Stories where fortunes evaporate in seconds in the crypto world. Here are the most shocking, “no way” kind of collapse tales
1. Gerald Cotten and QuadrigaCX: Passwords Went to the Grave
It was Canada’s biggest exchange, and CEO Gerald Cotten suddenly died in India. Interestingly, he was the only person with access to the exchange’s $190 million assets, and only he knew the passwords. People requested to open his grave to check “did he really die?” – there’s even a Netflix documentary about it.
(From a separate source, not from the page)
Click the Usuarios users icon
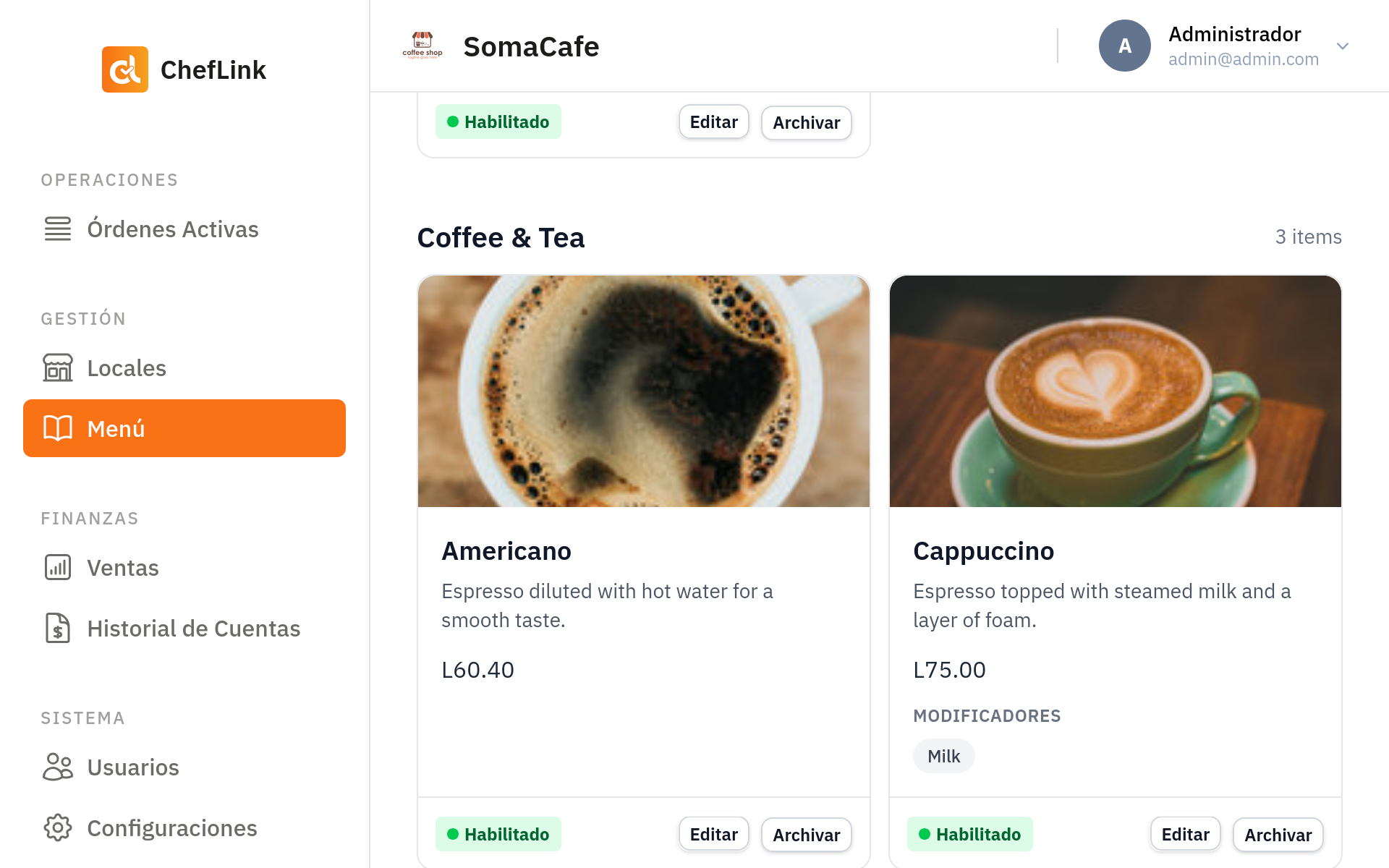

2. SQUID Token: Emptying the Wallet While Watching the Series
Taking advantage of the popularity of the Squid Game series, a team launched a coin called SQUID. The coin gained 230,000% value in a week; the price jumped from $0.01 to $2,861. Then? The developers withdrew liquidity with a single click and ran away. When investors realized that the ‘sell’ button no longer worked as the price rose, it was already too late. The price dropped to zero within seconds.
3. BitConnect: Hey Hey Heyyy!
The most iconic Ponzi scheme in crypto history. Remembered for Carlos Matos’ famous presentation. They promised users a monthly 40% return.
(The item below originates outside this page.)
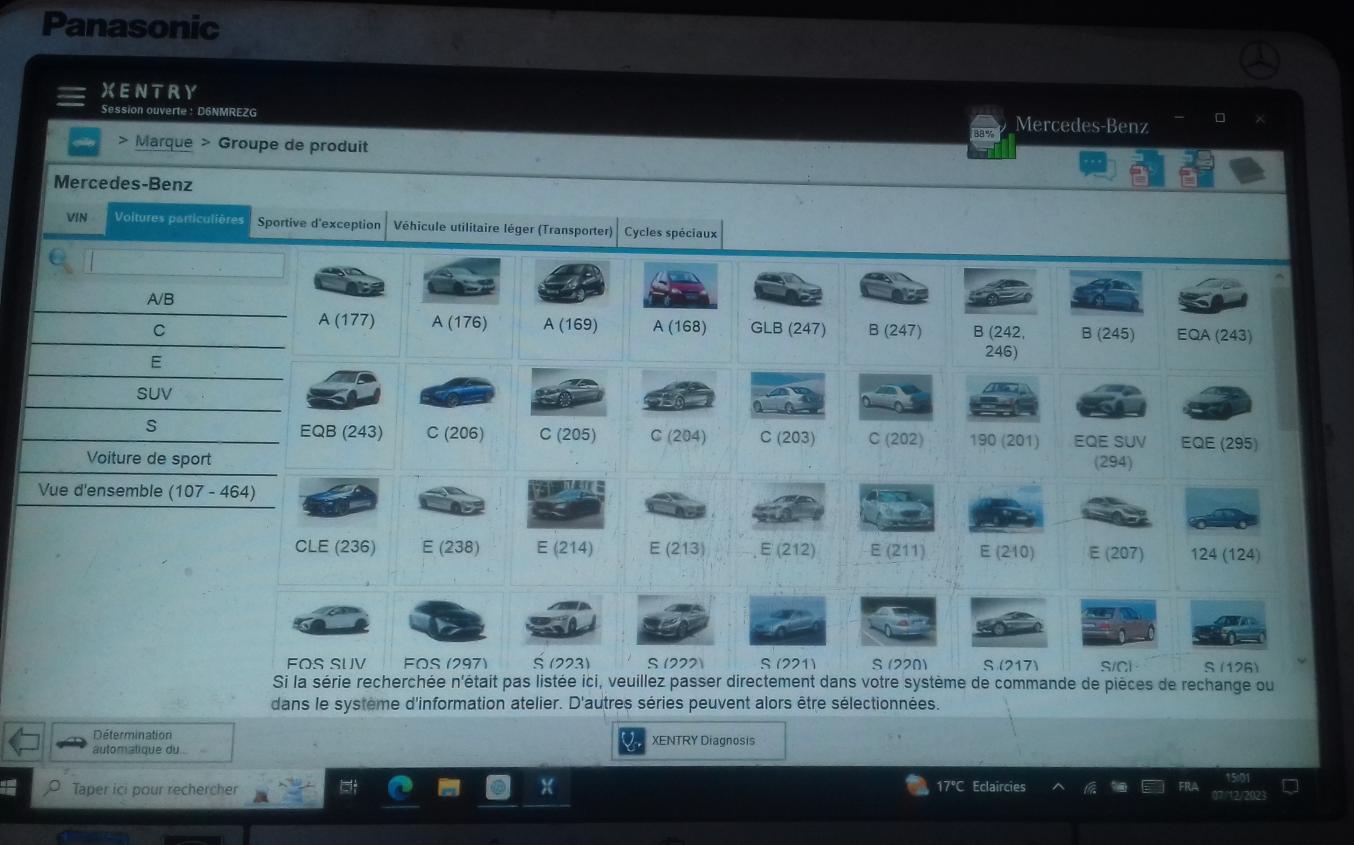Switch to the VIN tab
Screen dimensions: 1354x845
pos(77,219)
From $463 it fell to $5 within just a few hours. It left thousands of victims and gave rise to the biggest crypto memes in history.
4. Do Kwon and LUNA: Algorithmic Nightmare
The Terra‑LUNA ecosystem founded by Do Kwon, once seen as the “Crypto King”, swallowed $40 billion in just 72 hours.
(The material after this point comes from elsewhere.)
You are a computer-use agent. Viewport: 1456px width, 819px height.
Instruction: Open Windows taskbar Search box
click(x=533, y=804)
Many people lost their life savings in this “stable” system. Do Kwon is still fighting legal battles.
5. Sam Bankman‑Fried (FTX): From Billionaire to Convict
The “golden child” of crypto, SBF, secretly used customer funds for his own trading firm Alameda Research. A single tweet (by Binance CEO CZ) set off everything, and the major exchange collapsed within a week. SBF went from a lavish lifestyle in the Bahamas to a 25‑year prison sentence.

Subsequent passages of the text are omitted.